Un système dont les prétendues « valeurs » reposent sur la production de mots au contenu creux ; d’énoncés vides de sens, mais riches d’une valeur d’usage performative et incantatoire qui permet de disqualifier le discours des adversaires, les dominés. Progressisme, populismes, déclinisme… autant d’idéologèmes qui ne renvoient à aucune réalité objective. Mais que la bourgeoisie distille et véhicule inlassablement pour mieux congédier le réel et défendre un système devenu factuellement indéfendable : parce qu’il tue le vivant, détruit les ressources, ne donnera plus jamais d’emploi, appauvrit les peuples, prolétarise et précarise tous les secteurs..

Juger pour s’éviter de comprendre

Or, les dominants veulent le rester — « Je ne reculerai devant rien » — déclarait en 2017 leur représentant jupitérien du moment. Et pour ce faire, les dominants ont une recette éprouvée depuis 40 ans : pervertir  l’outil le plus important pour les dominés pour se révolter, le langage.
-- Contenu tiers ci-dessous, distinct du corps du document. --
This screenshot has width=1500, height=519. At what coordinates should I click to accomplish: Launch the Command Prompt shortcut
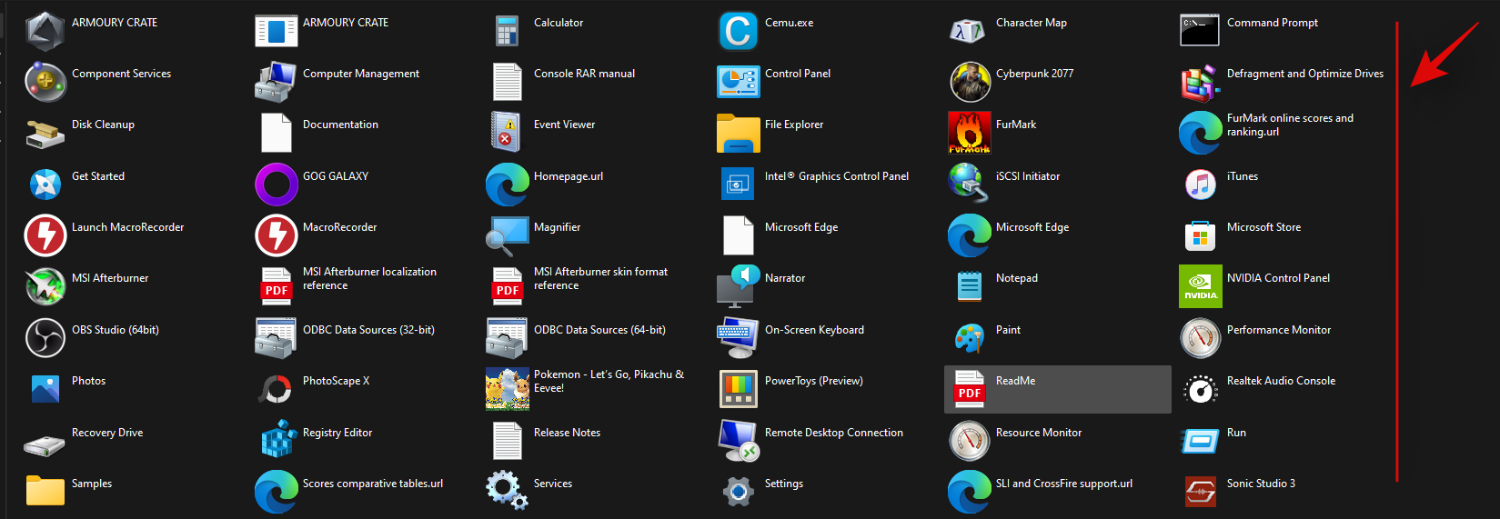tap(1200, 30)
Histoire de ta bêtise est avant tout une épopée de la sémiotique bourgeoise. Un dévoilement magistral, splendide et irréfutable des codes de la bêtise d’une classe dominante qui, tout à la défense de ses intérêts de classe, refuse de penser toute distorsion cognitive qui ne rentrerait pas dans son cadre de « pensée ». Une bêtise intrinsèque, qui lui fera tendanciellement préférer le jugement moral à l’analyse. « Quand une classe dirigeante ne veut pas rentrer dans le débat, elle le moralise », rappelle l’auteur. Car une fois installé dans cette posture consistant à juger, plus besoin de chercher à comprendre les déterminants qui structurent la lutte de classe : on s’indigne, et ça suffit.
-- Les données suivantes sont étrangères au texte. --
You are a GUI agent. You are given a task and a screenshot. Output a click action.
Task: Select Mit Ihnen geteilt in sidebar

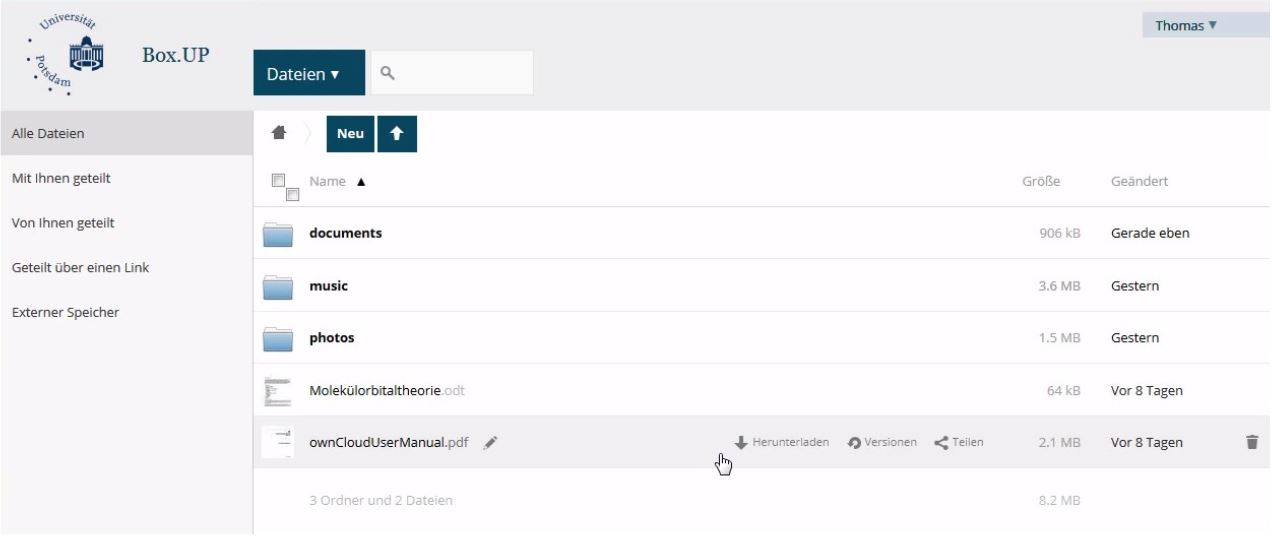click(x=60, y=178)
De l’art d’abêtir son cerveau »

Ou alors, on accuse les opposants. De complotisme, par exemple, « Comme on vaporise un pesticide sur toute parole dont il faut disqualifier le contenu ». Protectionnisme ? Ça ne peut être qu’une opinion populiste, un ressentiment des perdants de la mondialisation dont « Tu », le bourgeois dominant, pense encore qu’il en est le gagnant. Sortie de la zone euro ? L’expression d’un repli sur soi. Et cette ruse, éminemment bourgeoise, du refus de penser hors cadre qui consiste à défendre un système non par l’affirmation, mais par la négative : « Tu voteras contre le pire », « Tu feras barrage à ».

Autant d’injonctions dialectiques qui permettent aux dominants de faire voter les dominés pour le « moins pire », autrement-dit pour ceux qui les oppriment. Et de perpétuer ainsi le système de la bourgeoisie en la confortant, volens-nolens, dans sa pseudo-légitimité de classe. Cette rhétorique des dominants, l’auteur la qualifie de « faible et médiocre ». Car. « Si vous vous habituez à défendre quelque chose par la négation de quelque chose qui serait bien pire, alors vous abêtissez votre cerveau », précise celui qui, tout en réfutant le relativisme culturel, tient néanmoins la politique pour un art noble. À condition qu’elle s’articule au réel.

Accro à la bêtise pour réfuter le réel

Histoire de ta bêtise est le récit de l’abêtissement volontaire d’une classe dirigeante aux abois, effrayée par l’ébranlement des classes populaires qui la contestent et s’y rebellent. Une bourgeoisie qui n’en est sans doute pas encore rendue au dernier stade de la bêtise au point d’ignorer qu’elle vit les dernières heures de son règne.

Mais qui, faute de vouloir penser les causes structurelles de sa contestation, s’accroche à sa bêtise de classe dominante en véhiculant des mantras incantatoires, alors même qu’ils ne font plus guère illusion. Comme pour conjurer son déclin inéluctable. Comme un Néron jouant de la lyre tandis que Rome brûle. Comme un Titanic fonçant droit sur l’iceberg. Comme fascinée par l’effroi de sa chute, tandis qu’elle advient.